Esse é um livro para levar no peito e compartilhar. Ler, emprestar, trocar, reler e contar como se sonho fosse. Nas palavras do autor, contar sonhos é veicular afetos com pessoas com quem convivemos, nos preparar para nosso cotidiano e afetar o mundo sensível.

 

NOTAS

[1] A deviante Suzane Melo fez uma excelente resenha sobre o primeiro livro, Ideias para adiar o fim do mundo, em que ele nos guia nesse percurso da queda do céu descrita por Davi Kopenawa.

Suzane também entrevistou a bióloga Marta Marcondes que analisou rompimentos de barragens como a de Brumadinho.

O povo Krenak, que continua habitando o vale do rio Doce, foi afetado pelo rompimento das barragens de Mariana (MG) em 2015 e de Brumadinho (MG) em 2019.

O Chutando a Escada, no episódio Mar de Lama, trouxe várias referências sobre esses crimes. A deviante Izabella Romansini fez um balanço preciso de 1 ano de Brumadinho (27/01/2020).

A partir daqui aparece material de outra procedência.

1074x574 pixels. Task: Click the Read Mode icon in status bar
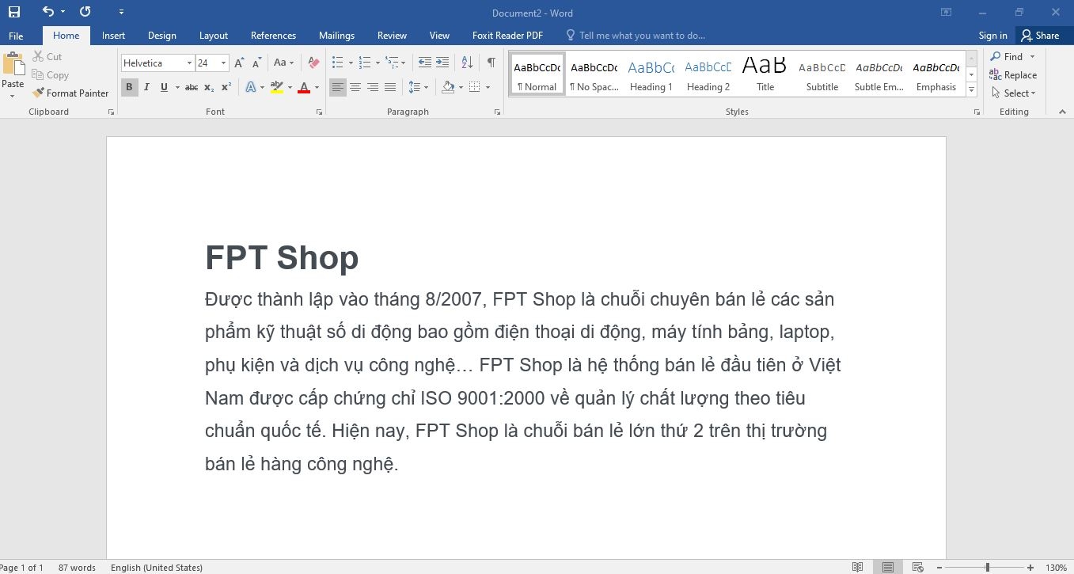[x=857, y=567]
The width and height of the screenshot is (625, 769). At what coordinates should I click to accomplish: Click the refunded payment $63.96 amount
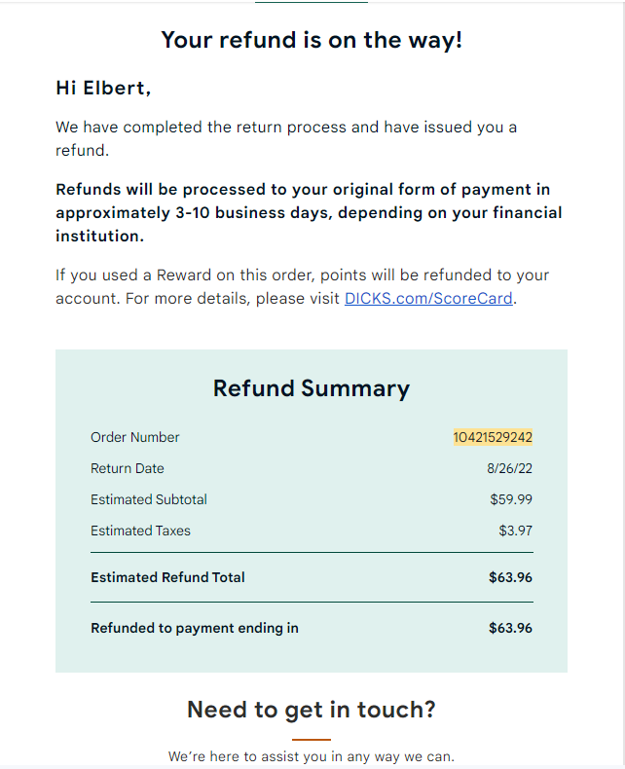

A mineradora Vale S.A., a principal responsável por esses crimes, acelerou a predação durante a pandemia, como Ailton Krenak observou no capítulo Não se come dinheiro.

 

[2] Para uma perspectiva científica sobre o que é vida, ouça o SciCast A busca pela vida: Marcadores Químicos (18/09/2020). Como nossos queridos deviantes Fencas, Marcelo Guaxinim, Bruna, Iuri, Eduardo e Matheus observaram, a vida não tem uma definição única e direta. A noção que temos de vida até agora é limitada, pois se baseia na fonte de nossa própria vida aqui na Terra. Mas ainda há muito a conhecer nos oceanos e em outros planetas para sabermos se há outras vidas possíveis.

Ouça também sobre esse tema:

O SciCast Origem da Vida (13/03/2015).

Camila Esperança fez o Spin de notícias bem didático Qual o real impacto da descoberta de Fosfina em Vênus? (26/09/2020).

 

[3] A pandemia, como diz o autor, deveria enviar a conta do estrago para o “agro é pop”. Para quem acha que está exagerando, recomendo o livro recém-traduzido para o português Pandemia e agronegócio: doenças infecciosas, capitalismo e ciência de Rob Wallace.

Wallace é biólogo evolucionista com PhD na Universidade da Cidade de Nova York e pós-doutorado na Universidade da Califórnia. Agradeço à antropóloga Dibe Ayoub por ter me apresentado esse debate e autor =)

 

[4] A entrevista de Ailton Krenak sobre a sustentabilidade ser vaidade pessoal à Fernanda Santana é uma das melhores sínteses da questão ambiental hoje. Como esse importante ativista do movimento socioambiental diz sem meias palavras: “Não serão pessoas, individualmente, que farão a diferença, porque agora nos constituímos numa força planetária atuando de maneira predatória”.

No capítulo A vida não é útil, defende que precisamos reconhecer que a saída é coletiva para nos permitirmos uma outra compreensão sobre a vida na Terra, entendendo que somos parte da natureza.